作物学报 ›› 2022, Vol. 48 ›› Issue (11): 2706-2714.doi: 10.3724/SP.J.1006.2022.14220
陈向前(), 姜奇彦(), 孙现军, 牛风娟, 张慧媛, 胡正*(), 张辉*()

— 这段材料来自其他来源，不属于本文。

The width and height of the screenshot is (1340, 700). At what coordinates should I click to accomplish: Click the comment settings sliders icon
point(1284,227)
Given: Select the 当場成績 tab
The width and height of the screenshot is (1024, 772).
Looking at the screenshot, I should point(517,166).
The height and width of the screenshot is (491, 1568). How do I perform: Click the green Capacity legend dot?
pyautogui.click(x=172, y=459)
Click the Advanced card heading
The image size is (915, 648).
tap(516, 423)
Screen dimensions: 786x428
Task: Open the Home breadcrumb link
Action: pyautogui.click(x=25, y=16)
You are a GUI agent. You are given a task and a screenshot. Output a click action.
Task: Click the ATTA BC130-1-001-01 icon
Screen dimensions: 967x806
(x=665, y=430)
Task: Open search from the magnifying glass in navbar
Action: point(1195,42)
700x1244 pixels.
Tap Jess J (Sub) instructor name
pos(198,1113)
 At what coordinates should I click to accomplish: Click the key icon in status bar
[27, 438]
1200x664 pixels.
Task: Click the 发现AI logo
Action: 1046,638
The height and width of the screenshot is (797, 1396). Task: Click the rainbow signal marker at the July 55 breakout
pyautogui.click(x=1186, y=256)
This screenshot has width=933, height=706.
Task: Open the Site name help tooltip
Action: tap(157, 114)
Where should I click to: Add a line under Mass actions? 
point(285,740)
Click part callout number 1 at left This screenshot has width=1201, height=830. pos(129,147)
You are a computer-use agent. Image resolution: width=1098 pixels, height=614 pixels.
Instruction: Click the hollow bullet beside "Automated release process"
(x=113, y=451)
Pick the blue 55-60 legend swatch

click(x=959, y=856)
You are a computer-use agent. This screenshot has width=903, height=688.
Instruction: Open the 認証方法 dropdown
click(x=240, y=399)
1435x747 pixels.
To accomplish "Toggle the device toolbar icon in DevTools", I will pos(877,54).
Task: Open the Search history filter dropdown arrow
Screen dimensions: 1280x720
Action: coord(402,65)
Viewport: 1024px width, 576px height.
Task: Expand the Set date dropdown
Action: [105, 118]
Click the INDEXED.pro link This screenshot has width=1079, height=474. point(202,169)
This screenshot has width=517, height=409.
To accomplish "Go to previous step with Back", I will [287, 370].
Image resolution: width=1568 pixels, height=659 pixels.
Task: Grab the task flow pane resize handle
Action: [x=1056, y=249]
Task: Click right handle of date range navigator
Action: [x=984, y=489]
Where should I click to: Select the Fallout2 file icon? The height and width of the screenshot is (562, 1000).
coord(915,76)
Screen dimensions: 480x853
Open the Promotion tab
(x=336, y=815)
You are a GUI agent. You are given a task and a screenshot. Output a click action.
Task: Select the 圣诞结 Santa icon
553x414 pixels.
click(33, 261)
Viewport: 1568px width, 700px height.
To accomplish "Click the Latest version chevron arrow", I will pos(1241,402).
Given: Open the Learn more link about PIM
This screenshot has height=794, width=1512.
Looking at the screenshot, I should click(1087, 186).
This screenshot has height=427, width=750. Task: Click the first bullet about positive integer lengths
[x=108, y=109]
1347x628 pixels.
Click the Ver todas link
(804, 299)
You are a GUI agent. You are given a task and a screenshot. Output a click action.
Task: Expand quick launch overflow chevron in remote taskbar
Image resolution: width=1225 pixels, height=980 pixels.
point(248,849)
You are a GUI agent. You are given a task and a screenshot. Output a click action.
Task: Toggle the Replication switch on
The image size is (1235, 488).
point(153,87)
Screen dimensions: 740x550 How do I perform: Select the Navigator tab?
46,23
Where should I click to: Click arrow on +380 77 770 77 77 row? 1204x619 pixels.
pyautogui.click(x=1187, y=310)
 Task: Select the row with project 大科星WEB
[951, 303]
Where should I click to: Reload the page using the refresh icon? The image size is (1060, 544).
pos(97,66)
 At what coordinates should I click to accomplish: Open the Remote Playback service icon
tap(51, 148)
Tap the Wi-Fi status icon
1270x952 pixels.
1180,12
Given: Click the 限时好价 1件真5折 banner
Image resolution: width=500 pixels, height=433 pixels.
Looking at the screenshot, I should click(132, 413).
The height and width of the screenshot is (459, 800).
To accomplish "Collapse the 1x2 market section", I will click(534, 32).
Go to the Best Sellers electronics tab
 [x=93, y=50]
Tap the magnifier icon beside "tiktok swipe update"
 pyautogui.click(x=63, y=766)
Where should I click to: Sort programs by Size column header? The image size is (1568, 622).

CHEN Xiang-Qian(), JIANG Qi-Yan(), SUN Xian-Jun, NIU Feng-Juan, ZHANG Hui-Yuan, HU Zheng*(), ZHANG Hui*()
摘要:
大豆基因家族往往存在多个功能相似的基因, 开发多基因编辑载体对多基因或基因家族进行编辑, 对遗传转化效率低的大豆的基因编辑及基因功能研究具有重要的应用价值。本研究利用大豆特有的不同U6启动子驱动表达sgRNA, 利用载体上同尾酶将不同大豆U6启动子表达的sgRNA进行串联, 成功构建了可以同时对大豆多个基因进行编辑的CRISPR/Cas9多基因编辑表达载体pCambia3301-Cas9-GmU6n-gDNAn。并利用该载体, 在大豆发状根中成功实现了大豆GRF (Growth-Regulating Factor)基因家族不同成员同时被编辑的目的。该载体的创建有效提高了大豆基因编辑效率, 为大豆基因编辑及基因功能研究提供重要的工具。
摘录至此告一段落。